男性の2020年の手帳。就職活動の予定が書き込まれていた

 20年春は企業説明会の中止が相次いだ。夏以降、企業面接への参加を再開したが、就職には結びついていない。「自分のことをうまく伝えられていないのかな」と自身に反省材料を見つける半面、「選択肢をゆがめられたかもしれない」と感じることもある。

 この1年を「すごい時代に就職活動がぶつかった。言葉にできないほどのストレスに耐える日々だった」と振り返る。「自分の居場所はないのかな」との不安を抱えながらも、「自立して、しっかり仕事して社会貢献したい」と願い、会社説明会への参加を続けている。

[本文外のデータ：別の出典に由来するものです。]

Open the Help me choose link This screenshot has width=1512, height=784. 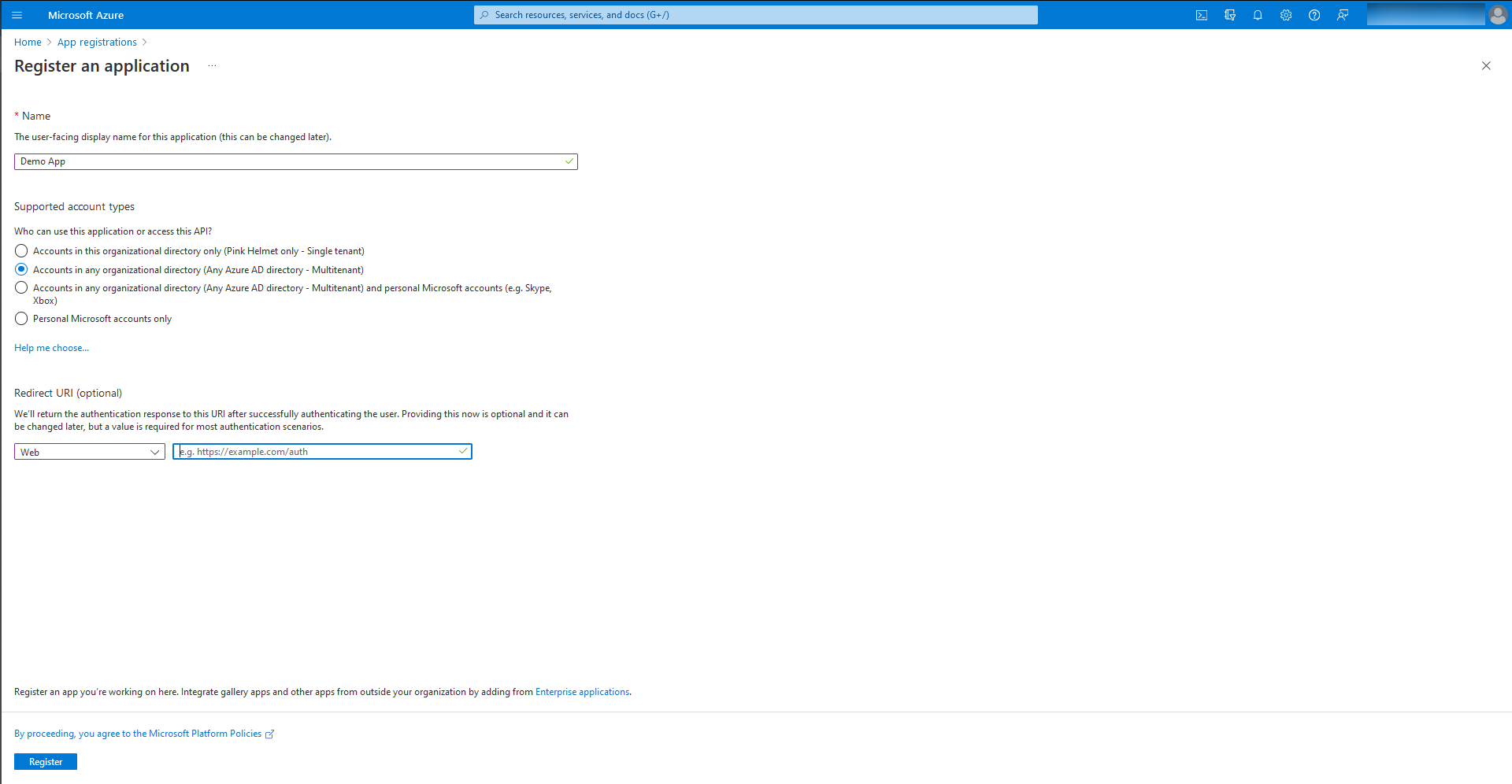coord(51,347)

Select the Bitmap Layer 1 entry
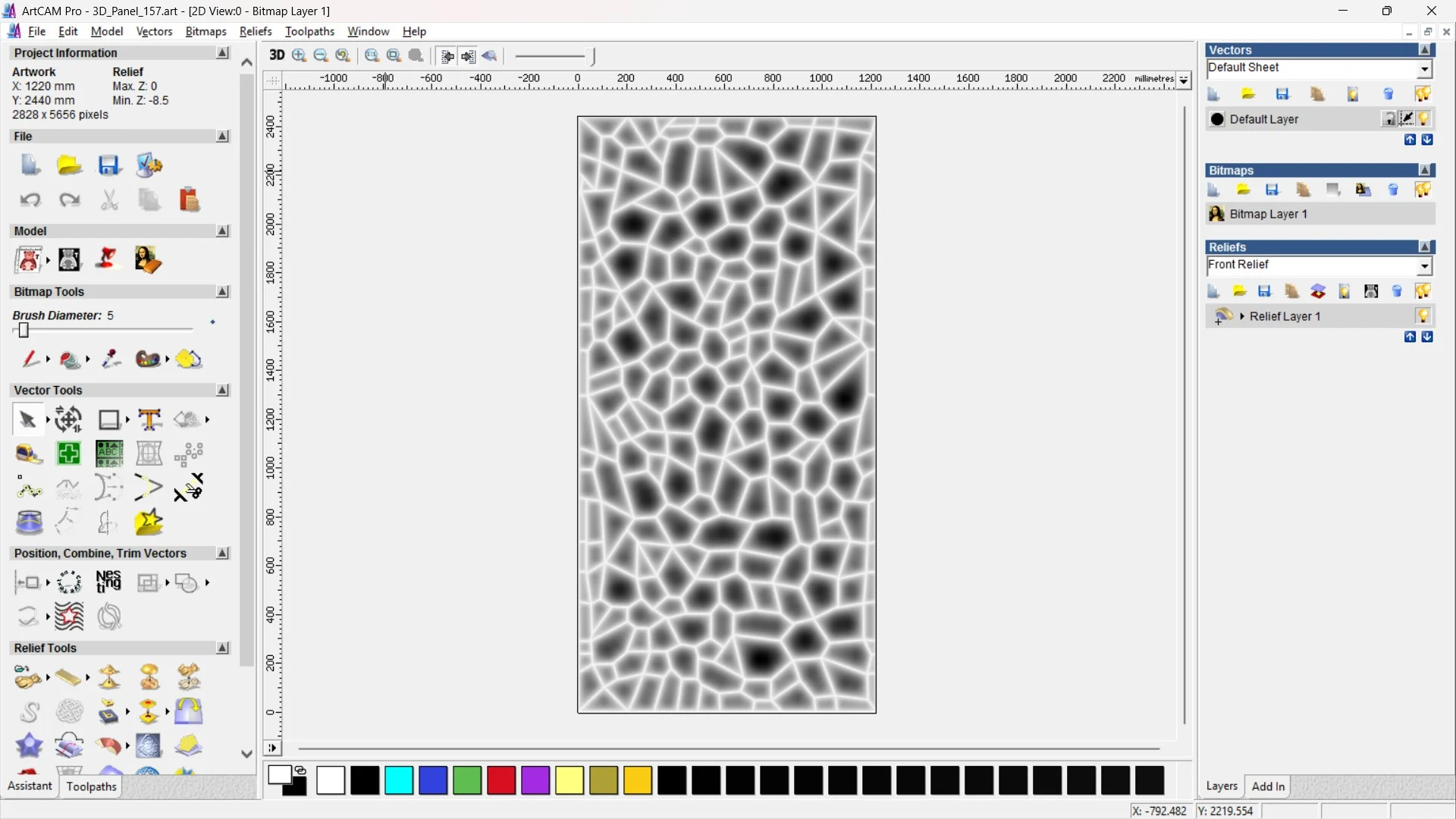click(x=1268, y=214)
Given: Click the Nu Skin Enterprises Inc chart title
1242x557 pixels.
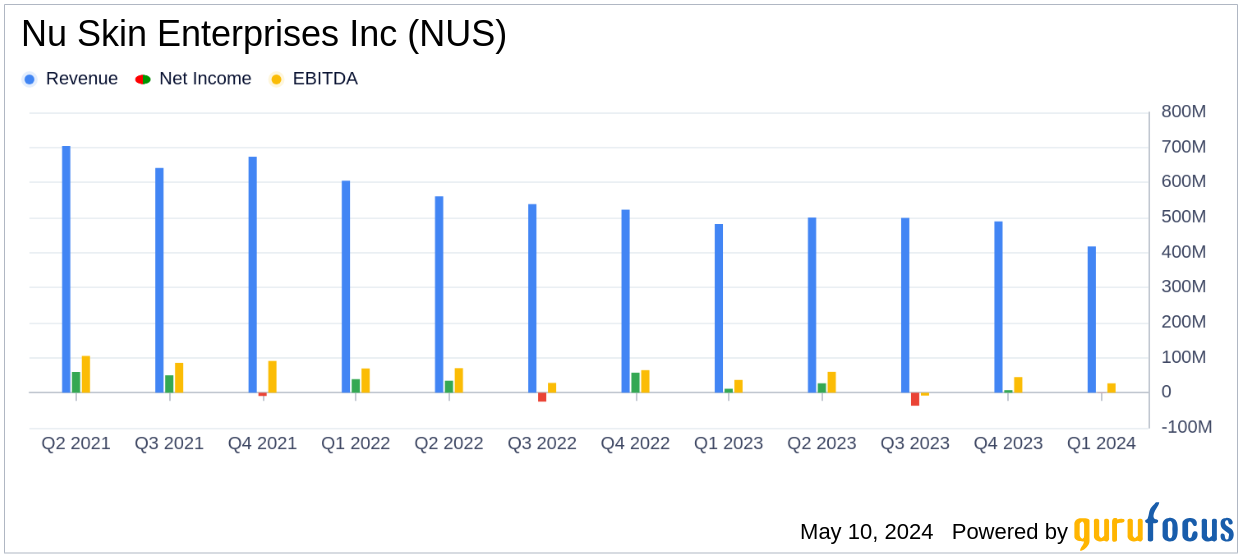Looking at the screenshot, I should click(264, 35).
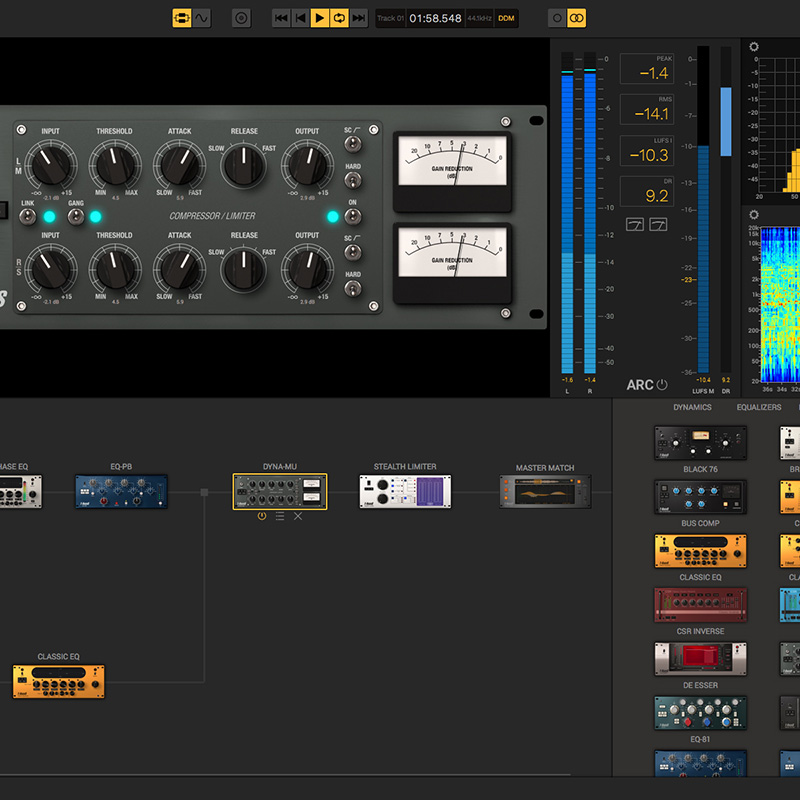Click the play button in the transport
This screenshot has width=800, height=800.
[x=319, y=18]
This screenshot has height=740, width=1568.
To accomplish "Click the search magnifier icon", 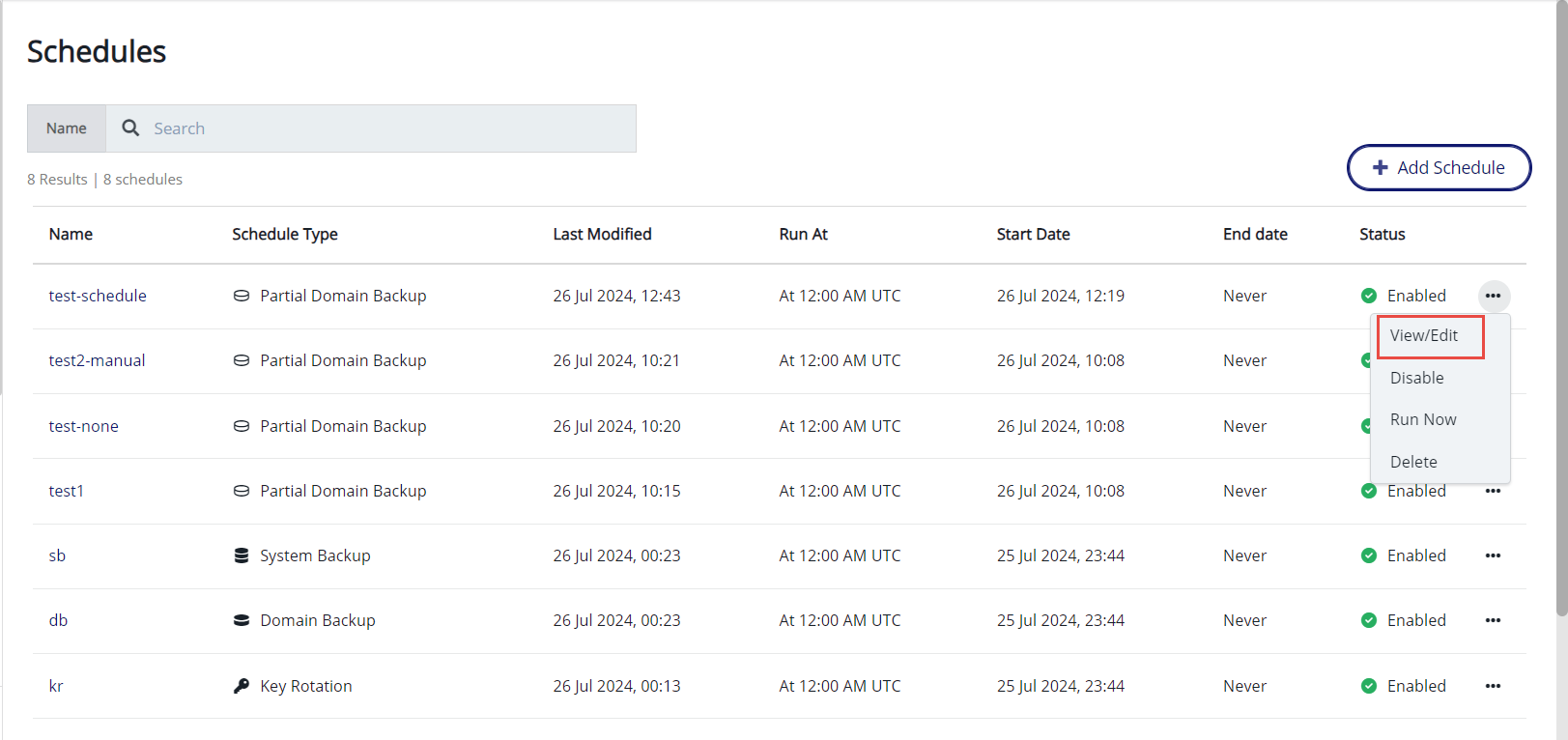I will 130,128.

 西京区の粟津綾香さん(28)も求職中にコロナ禍が重なった一人だ。前職を20年3月に退職。それまでも転職を経験していたが、コロナ禍は以前と比べて就職が難しかった。退職前に面接した企業から内々定を得ていたが、コロナを理由に取り消しとなった。その後も希望する求人の募集は少なかった。

 9月にコロナの影響を受けた人を正規雇用につなげる京都府の「京都未来塾」に参加し、活路が開けた。京つけもの西利(下京区)での研修を経て、12月に正社員での就職が決まった。前職がIT系の広告業だったことと、コロナの影響でインターネット販売に力を入れる同社の人材への需要がうまく合致した。

難しい時期の転職を乗り切り、新しい職を得た粟津さん(1月7日、下京区・京つけもの西利)

 モノトーンのスーツに同社の名札を身につけた粟津さんは「働くのは楽しい」と話した。

 中京区の伊澤景さん(24)は20年9月、書道用品の販売や展覧会の設営を行う会社を退職した。

 コロナの流行で展覧会の中止が相次いだ。社長との面談で「離職を促されていると感じた」と言い、その場で退職を申し出た。次の職が見つかるか不安はあったが、「前に進むしかない」と気持ちを切り替えた。

 伊澤さんも京都未来塾を通じて製作所への就職が決まった。前職は自身に合っていないと感じていたこともあり、今では「いいきっかけになった」と思っている。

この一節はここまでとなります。